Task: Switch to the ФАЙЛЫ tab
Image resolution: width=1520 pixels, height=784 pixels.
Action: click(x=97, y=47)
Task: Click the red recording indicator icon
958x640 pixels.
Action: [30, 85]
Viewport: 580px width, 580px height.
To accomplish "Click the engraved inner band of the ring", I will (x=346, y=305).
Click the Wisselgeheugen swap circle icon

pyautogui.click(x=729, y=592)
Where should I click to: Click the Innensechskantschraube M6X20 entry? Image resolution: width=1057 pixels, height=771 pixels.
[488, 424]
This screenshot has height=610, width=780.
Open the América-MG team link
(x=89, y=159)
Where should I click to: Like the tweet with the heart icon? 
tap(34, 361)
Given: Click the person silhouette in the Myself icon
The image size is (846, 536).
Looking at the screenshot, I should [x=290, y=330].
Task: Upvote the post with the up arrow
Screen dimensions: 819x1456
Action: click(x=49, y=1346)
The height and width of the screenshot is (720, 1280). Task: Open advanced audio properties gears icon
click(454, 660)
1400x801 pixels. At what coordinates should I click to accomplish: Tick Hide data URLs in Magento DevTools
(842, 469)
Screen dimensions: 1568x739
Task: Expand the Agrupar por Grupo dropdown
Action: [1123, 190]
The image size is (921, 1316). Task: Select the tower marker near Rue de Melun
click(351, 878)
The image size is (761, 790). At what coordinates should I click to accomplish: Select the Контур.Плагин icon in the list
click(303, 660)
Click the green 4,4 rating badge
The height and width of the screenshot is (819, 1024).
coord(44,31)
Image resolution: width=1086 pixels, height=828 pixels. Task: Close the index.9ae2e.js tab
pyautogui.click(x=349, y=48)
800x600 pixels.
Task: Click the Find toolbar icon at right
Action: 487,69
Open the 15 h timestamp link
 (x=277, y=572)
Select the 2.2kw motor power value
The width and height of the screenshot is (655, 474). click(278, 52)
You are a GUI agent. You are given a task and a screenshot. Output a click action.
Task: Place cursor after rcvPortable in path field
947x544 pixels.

☆ ☆ ☆

Assignment - Give back exactly the lines from the one containing "Select the 2.2kw motor power value" through the end of the material above, and nothing else.

Written solution -
Select the 2.2kw motor power value
The width and height of the screenshot is (655, 474). click(278, 52)
You are a GUI agent. You are given a task and a screenshot. Output a click action.
Task: Place cursor after rcvPortable in path field
947x544 pixels.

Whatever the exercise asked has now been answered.